Berele began, and Yainkele stood and looked on.

"Begin higher up! There is room there for a whole line. Why did you put

'to my beloved Father' so low down?" shrieked Yainkele.

"Where am I to put it, then? In the sky, eh?" asked Berele, and pushed

Yainkele aside.

"Go away, I will leave you half. Don't confuse me!--You be quiet!" and

Yainkele moved away, and stared with terrified eyes at Berele, as he sat

there, bent double, and wrote and wrote, knitted his brows, and dipped

the pen, and reflected, and wrote again.

"That's enough!" screamed Yainkele, after a few minutes.

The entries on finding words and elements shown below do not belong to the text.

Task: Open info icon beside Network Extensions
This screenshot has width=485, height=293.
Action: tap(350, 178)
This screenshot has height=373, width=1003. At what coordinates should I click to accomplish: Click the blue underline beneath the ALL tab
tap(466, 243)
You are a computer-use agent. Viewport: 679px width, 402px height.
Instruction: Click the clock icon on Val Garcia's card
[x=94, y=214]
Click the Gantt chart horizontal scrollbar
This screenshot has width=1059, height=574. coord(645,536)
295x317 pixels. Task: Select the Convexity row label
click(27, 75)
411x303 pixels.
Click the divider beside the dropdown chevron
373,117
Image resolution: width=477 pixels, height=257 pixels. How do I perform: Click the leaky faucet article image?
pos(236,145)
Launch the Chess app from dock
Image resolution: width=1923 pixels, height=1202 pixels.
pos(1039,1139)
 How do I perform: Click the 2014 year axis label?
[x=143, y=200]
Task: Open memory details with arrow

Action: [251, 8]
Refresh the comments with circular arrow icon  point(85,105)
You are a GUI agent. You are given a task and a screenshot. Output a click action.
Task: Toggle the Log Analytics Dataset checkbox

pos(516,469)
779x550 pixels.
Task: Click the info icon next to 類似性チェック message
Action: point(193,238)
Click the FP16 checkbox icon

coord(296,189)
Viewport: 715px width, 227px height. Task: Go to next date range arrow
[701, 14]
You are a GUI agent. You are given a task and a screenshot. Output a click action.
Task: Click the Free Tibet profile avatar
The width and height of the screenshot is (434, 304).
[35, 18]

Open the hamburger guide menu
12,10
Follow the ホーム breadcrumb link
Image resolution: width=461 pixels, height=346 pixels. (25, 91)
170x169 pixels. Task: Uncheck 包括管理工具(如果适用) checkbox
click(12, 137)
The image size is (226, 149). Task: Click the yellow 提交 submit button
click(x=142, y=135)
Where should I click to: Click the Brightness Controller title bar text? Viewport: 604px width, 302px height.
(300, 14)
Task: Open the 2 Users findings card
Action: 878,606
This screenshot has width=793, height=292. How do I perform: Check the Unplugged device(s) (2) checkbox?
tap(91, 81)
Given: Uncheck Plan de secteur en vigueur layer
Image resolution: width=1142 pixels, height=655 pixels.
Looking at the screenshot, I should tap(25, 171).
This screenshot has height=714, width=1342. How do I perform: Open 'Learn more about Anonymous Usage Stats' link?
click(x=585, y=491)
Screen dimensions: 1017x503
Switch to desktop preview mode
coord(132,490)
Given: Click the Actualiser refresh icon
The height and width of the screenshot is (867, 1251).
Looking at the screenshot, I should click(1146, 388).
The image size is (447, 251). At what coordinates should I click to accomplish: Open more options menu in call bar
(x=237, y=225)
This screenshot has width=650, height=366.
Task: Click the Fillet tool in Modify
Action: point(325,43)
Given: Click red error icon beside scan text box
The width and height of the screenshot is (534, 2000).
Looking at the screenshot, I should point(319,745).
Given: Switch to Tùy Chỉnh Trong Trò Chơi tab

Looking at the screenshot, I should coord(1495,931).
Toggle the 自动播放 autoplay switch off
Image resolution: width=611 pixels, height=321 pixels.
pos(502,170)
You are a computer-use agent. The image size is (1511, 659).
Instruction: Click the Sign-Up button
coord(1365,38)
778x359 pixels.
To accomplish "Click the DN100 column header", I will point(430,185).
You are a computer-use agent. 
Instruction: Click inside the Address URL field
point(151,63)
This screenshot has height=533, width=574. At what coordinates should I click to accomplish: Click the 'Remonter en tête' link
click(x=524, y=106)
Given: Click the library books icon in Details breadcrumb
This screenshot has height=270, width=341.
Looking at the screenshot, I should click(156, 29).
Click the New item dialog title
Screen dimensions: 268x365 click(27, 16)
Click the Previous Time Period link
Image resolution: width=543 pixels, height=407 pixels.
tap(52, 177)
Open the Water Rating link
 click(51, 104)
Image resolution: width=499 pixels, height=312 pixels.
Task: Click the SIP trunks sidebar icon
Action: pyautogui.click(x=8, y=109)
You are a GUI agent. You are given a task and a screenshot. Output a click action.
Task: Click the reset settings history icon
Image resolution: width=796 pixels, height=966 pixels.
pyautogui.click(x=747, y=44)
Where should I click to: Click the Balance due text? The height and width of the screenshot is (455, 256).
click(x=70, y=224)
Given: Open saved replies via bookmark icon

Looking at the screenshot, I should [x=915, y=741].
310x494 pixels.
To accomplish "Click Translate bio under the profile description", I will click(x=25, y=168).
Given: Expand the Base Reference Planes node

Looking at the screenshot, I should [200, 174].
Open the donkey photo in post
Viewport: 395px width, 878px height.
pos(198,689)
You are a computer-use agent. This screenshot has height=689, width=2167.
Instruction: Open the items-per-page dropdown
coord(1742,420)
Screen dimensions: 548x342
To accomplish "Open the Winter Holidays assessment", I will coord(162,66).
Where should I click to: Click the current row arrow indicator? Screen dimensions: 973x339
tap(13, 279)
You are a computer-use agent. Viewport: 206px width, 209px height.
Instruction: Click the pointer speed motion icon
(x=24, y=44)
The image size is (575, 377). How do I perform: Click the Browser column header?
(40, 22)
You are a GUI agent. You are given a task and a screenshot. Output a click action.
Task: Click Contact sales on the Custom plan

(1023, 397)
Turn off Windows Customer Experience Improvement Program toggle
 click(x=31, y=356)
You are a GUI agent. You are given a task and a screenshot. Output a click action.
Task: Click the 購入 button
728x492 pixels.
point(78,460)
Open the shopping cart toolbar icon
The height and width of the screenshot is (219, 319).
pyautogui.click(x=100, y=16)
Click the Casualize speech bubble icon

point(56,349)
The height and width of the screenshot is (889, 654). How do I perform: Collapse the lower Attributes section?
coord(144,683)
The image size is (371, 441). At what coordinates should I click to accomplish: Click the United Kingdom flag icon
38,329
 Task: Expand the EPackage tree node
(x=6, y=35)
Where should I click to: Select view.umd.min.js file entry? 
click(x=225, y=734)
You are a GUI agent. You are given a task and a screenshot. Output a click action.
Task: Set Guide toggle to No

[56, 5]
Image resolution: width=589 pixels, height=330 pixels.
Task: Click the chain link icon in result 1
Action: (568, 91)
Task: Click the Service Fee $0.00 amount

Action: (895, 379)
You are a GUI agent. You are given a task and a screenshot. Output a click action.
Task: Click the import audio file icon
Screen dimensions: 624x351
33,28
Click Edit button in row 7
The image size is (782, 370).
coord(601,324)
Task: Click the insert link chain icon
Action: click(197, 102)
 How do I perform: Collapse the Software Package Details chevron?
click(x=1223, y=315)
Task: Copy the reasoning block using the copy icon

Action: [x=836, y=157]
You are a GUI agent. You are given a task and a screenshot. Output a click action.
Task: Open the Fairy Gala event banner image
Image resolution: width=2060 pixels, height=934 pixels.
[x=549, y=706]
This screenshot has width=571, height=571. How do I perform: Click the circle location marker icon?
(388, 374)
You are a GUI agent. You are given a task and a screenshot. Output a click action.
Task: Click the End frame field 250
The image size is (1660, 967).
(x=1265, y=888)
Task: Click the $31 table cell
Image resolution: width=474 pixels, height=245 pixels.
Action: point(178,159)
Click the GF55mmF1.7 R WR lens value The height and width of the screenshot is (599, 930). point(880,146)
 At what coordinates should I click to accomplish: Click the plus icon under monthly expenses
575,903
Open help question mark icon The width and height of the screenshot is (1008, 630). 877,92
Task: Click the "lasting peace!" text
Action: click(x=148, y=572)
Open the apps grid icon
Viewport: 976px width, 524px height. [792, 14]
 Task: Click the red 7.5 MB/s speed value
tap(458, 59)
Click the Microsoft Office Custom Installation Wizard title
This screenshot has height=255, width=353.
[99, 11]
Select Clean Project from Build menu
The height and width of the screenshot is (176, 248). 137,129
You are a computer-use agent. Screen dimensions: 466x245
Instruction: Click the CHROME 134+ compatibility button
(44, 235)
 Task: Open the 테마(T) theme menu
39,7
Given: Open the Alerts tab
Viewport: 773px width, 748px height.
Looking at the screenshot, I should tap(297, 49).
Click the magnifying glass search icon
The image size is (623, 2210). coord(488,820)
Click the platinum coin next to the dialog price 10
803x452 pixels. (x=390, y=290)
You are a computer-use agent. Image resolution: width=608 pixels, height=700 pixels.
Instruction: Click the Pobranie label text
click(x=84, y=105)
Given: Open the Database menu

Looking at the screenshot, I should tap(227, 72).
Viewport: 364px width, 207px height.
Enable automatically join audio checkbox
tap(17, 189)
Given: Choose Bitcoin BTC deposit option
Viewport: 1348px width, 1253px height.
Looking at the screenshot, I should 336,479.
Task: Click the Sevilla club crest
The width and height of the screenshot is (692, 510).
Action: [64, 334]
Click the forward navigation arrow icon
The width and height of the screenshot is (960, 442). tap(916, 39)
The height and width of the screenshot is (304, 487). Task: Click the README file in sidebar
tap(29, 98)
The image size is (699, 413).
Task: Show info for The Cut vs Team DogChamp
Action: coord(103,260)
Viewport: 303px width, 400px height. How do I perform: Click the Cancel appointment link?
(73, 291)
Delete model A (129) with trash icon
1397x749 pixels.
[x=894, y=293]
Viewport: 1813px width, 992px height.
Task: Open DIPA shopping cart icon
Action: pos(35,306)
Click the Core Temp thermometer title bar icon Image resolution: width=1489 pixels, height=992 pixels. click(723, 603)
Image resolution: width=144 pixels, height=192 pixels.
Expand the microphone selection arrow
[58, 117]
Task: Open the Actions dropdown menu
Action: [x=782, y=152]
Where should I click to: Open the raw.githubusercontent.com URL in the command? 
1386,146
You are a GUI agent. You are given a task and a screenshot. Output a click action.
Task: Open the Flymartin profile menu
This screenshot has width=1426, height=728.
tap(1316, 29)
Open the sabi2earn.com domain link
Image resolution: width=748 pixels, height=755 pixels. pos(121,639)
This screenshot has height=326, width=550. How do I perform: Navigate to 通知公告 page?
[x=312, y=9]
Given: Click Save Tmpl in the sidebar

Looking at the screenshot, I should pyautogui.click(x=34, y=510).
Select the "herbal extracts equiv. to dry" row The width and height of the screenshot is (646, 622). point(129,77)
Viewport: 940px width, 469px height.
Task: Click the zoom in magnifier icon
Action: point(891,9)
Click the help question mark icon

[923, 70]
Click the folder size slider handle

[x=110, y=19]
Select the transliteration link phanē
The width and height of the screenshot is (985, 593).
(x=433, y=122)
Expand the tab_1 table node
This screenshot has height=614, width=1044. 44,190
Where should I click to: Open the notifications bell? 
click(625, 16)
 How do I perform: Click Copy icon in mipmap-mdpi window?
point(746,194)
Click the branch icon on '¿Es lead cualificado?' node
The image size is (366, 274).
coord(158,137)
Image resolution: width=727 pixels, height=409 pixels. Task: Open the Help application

"It's not the half yet," answered Berele, writing on.

"But I ought to have more than half!" said Yainkele, crossly. The

longing to write, to pour out his heart onto the post-card, was

overwhelming him.

But Berele did not even hear: he had launched out into such rhetorical

Hebrew expressions as "First of all, I let you know that I am alive and

well," which he had learnt in "The Perfect Letter-Writer," and his

little bits of news remained unwritten. He had yet to abuse Lezer the

carrier, to tell how many pages of the Gemoreh he had learnt, to let

them know they were to send another parcel, because they had no "Monday"

and no "Wednesday," and the "Tuesday" was no better than nothing.

And Berele writes and writes, and Yainkele can no longer contain

himself--he sees that Berele is taking up more than half the card.

"Enough!" He ran forward with a cry, and seized the penholder.

"Three words more!" begged Berele.

"But remember, not more than three!" and Yainkele's eyes flashed. Berele

set to work to write the three words; but that which he wished to

express required yet ten to fifteen words, and Berele, excited by the

fact of writing, pecked away at the paper, and took up yet another bit

of the other half.

"You stop!" shrieked Yainkele, and broke into hysterical sobs, as he saw

what a small space remained for him.

"Hush! Just 'from me, thy son,'" begged Berele, "nothing else!"

But Yainkele, remembering that he had given a whole vierer toward the

post-card, and that they would read so much of Berele at home, and so

little of him, flew into a passion, and came and tried to tear away the

card from under Berele's hands. "Let me put 'from me, thy son'!"

implored Berele.

"It will do without 'from me, thy son'!" screamed Yainkele, although

he felt that one ought to put it. His anger rose, and he began tugging

at the card. Berele held tight, but Yainkele gave such a pull that the

card tore in two.

"What have you done, villain!" cried Berele, glaring at Yainkele.

"I meant to do it!" wailed Yainkele.

"Oh, but why did you?" cried Berele, gazing in despair at the two torn

halves of the post-card.

But Yainkele could not answer. The tears choked him, and he threw

himself against the wall, tearing his hair. Then Berele gave way, too,

and the little room resounded with lamentations.